Клима кивнула, не став уточнять, что ей известны пока только два из трех.
— И все же, сударыня Тея, кто на портрете?
— Мой старший брат был одержим мечтой вернуть обду, — сказала Тея, будто не услышав, — Наш отец обладал несколькими копиями этого портрета, и роздал их нам, своим детям. В моей шкатулке лежит еще один, точно такой же. Наш отец знал ту женщину и историю ее замужества. Он всегда осуждал ее решение оставить Принамкский край, но… как перечить, если любовь! Отца утешало, что ее первый муж с сыном остались здесь, правда, на орденской стороне, не на ведской. У моего брата не было детей, всю свою жизнь он положил на то, чтобы докричаться до высших сил, подобно нашему предку. Этой идеей он заразил сперва моего среднего сына, а потом и внука. Мой внук пошел дальше всех. Он много времени проводил на капище высших сил, и там его постигло откровение. Однажды он просто собрал пожитки и отправился странствовать по свету. Искал ее потомков, — Тея кивнула на портретик. — Говорил, это ключ к рождению новой обды, — она вздохнула, потерла глаза сухонькими ручками. — Мой внук не вернулся домой. Говорят, лет двадцать назад он погиб в Ордене.

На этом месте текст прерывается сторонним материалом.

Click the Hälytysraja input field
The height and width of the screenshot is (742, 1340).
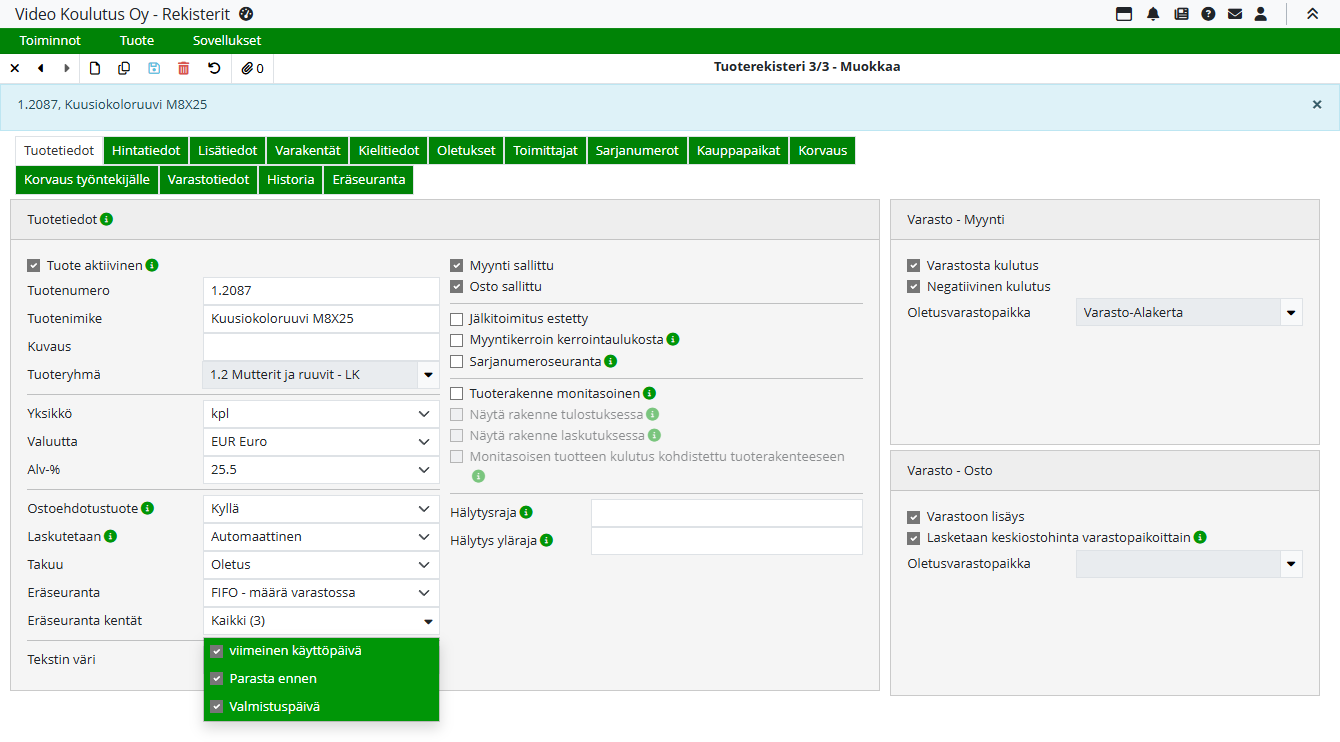tap(726, 513)
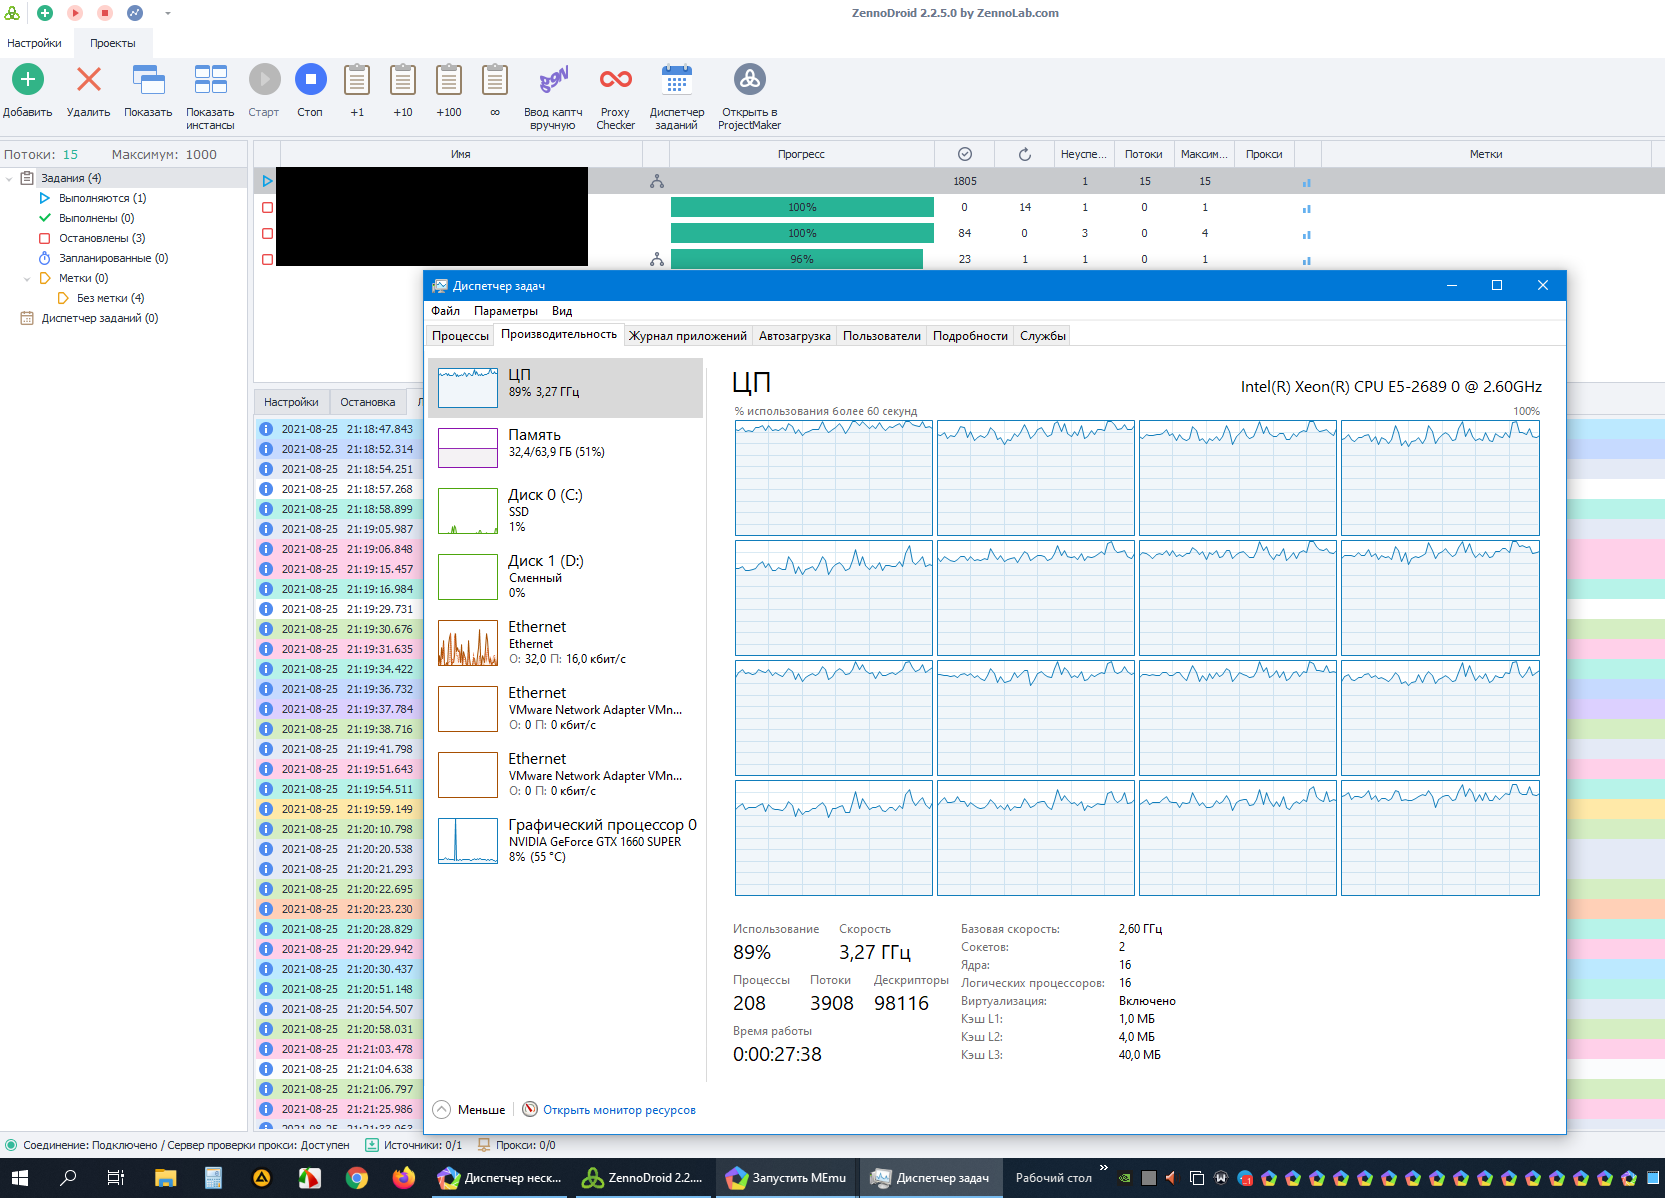The height and width of the screenshot is (1198, 1665).
Task: Collapse the Метки (0) tree node
Action: pyautogui.click(x=27, y=278)
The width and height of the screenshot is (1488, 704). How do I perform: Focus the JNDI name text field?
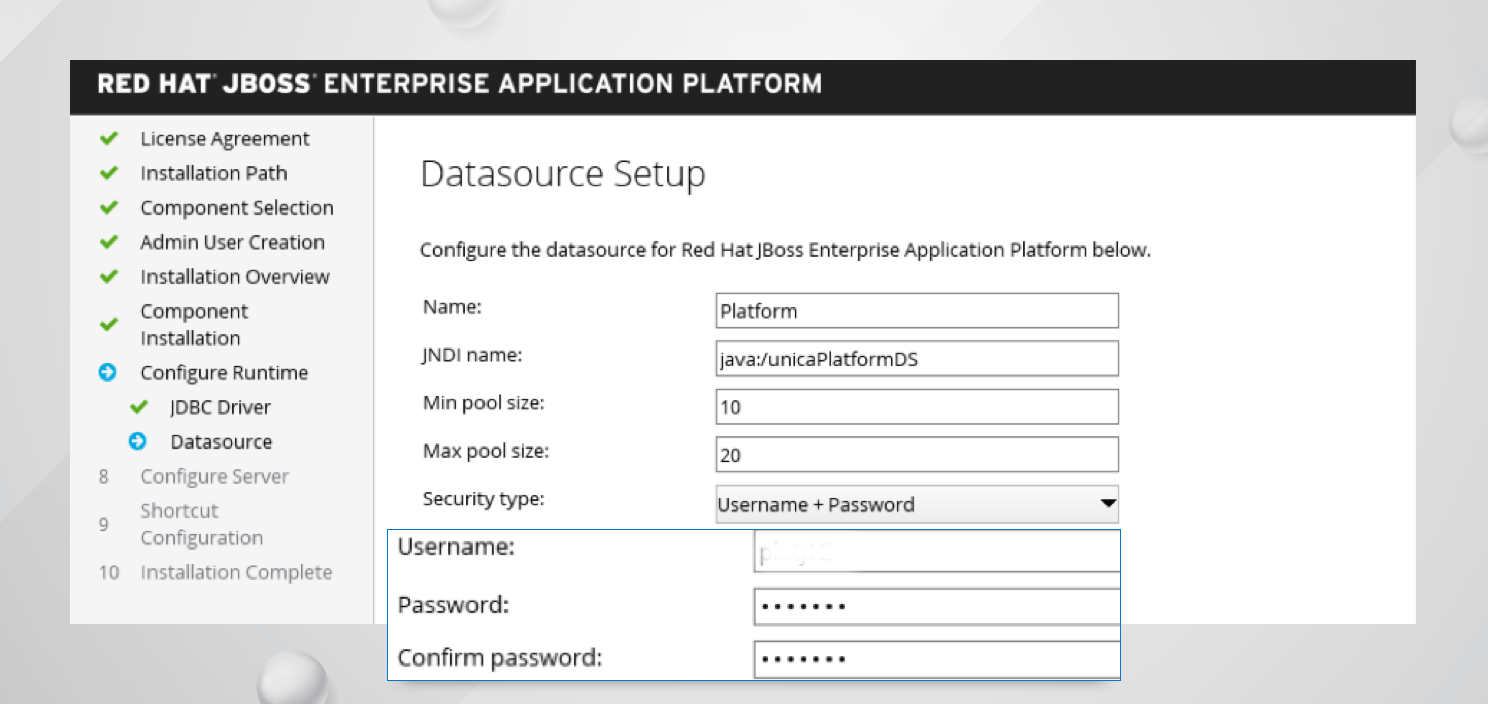tap(916, 359)
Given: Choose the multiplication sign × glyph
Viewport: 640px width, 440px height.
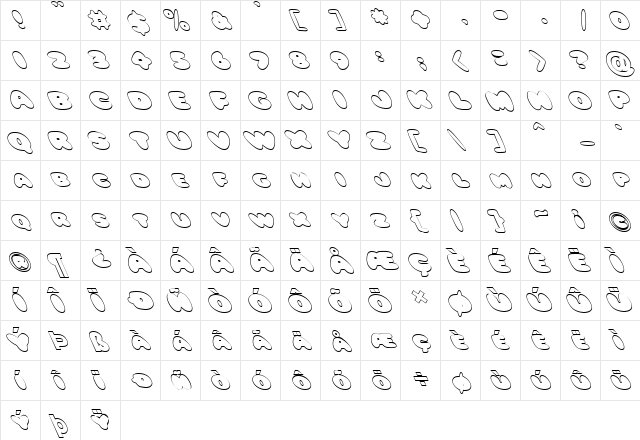Looking at the screenshot, I should tap(420, 300).
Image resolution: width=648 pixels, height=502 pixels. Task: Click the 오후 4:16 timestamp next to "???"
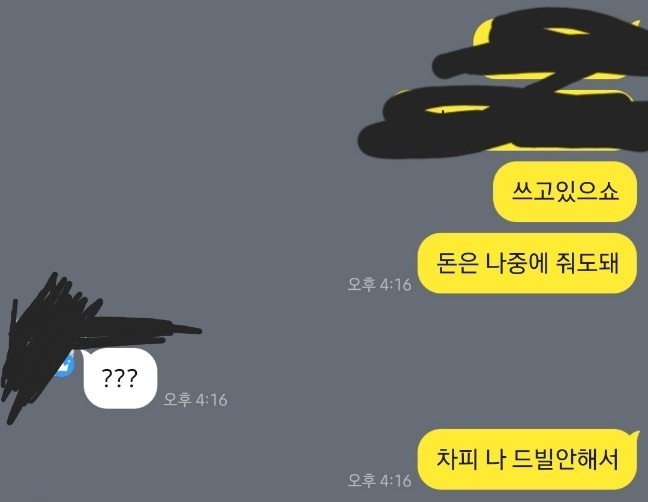tap(195, 400)
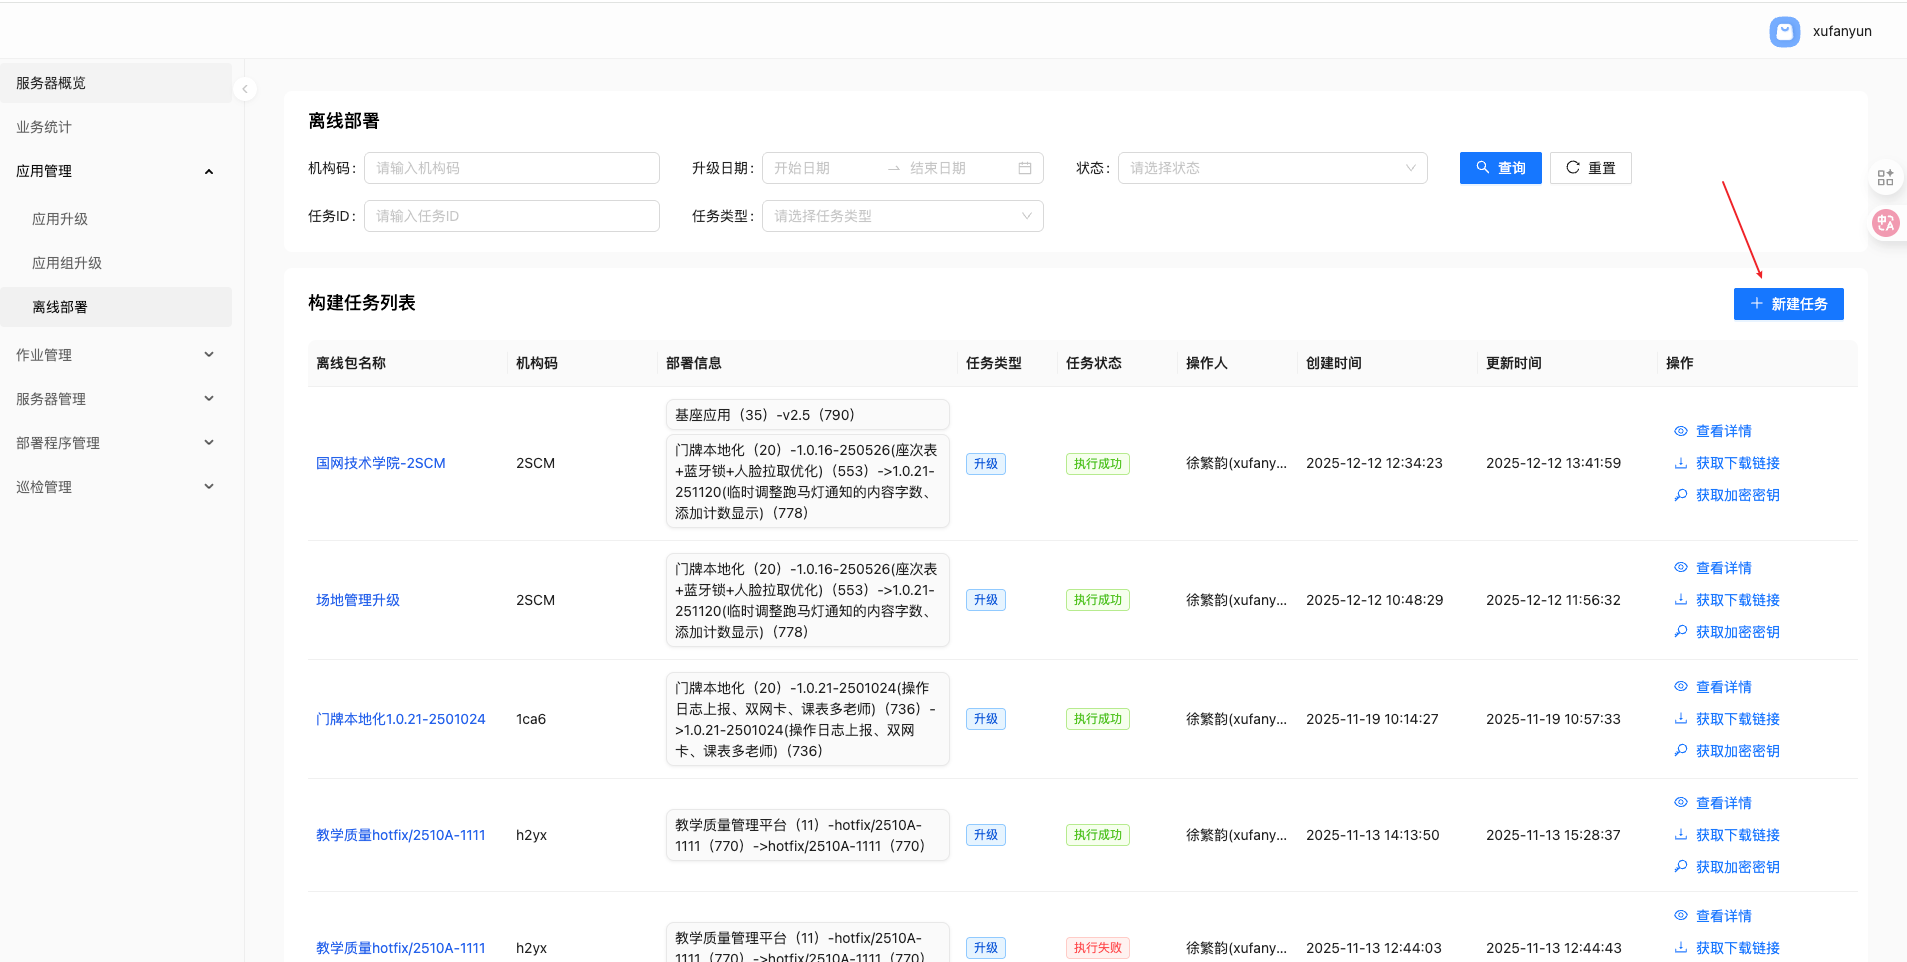Viewport: 1907px width, 962px height.
Task: Open the 任务类型 task type dropdown
Action: point(902,216)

— Кто на портрете? — повторила Клима уже требовательно.
Старушка улыбнулась.
— Слышала ли ты когда-нибудь, обда, о роде Кейрана и Климэн?
— Кейран? — оживился Тенька. — Это не тот колдун, который написал исследование про амплитуды световых колебаний и их влияние на процент кривизны векторов?
— Он много чего написал, — степенно кивнула Тея. — Но мы его сейчас вспомнили не поэтому. Вместе с Климэн они возглавляли то, что впоследствии стало ведской думой, и погибли во время одного из штурмов Гарлея. Немногие помнят, что Климэн была не только женой Кейрана, но и дочерью последней обды Принамкского края. Говорили, она через всю недолгую жизнь пронесла вину за свою мать. Так вот, — старушка еще раз поправила юбки. — На портрете их далекая правнучка.
Когда старенькую сударыню Тею со всеми возможными почестями проводили из кабинета, Клима глянула на портретик почти торжествующе.
— Ну, Костэн Лэй, теперь ты мне попался!
— Нехорошо звучит, — отметил Гера.
— Еще ляпни, что я должна быть к нему милосердной. Он нам все наступление сорвал, смерч ему в зад. Впрочем, — Клима любовно сжала портретик в кулаке, — теперь у меня есть кое-что получше смерчей.
— Какой вред Костэну в том, что он дальний потомок последней обды? — не понимал Гера. — И какой прок нам от этого знания?
— Самый прямой, — загадочно ухмыльнулась Клима. — Юра писал мне, что среди моих сторонников могут быть потомки последней обды. Якобы, любопытно с исторической точки зрения. Но, думаю, это начальник науськал его спросить. Потомки последней обды — очень, очень хорошая карта в рукаве. И победитель — тот, кто ею обладает. Зарин, командира разведки ко мне, живо!
— Что ты задумала? — заинтересовался и Тенька.
— Пошлю гонца на Холмы, — невинно ответила Клима. — Мне необходимо как можно скорее переговорить с господином Костэном с глазу на глаз. А теперь на совещание, оба!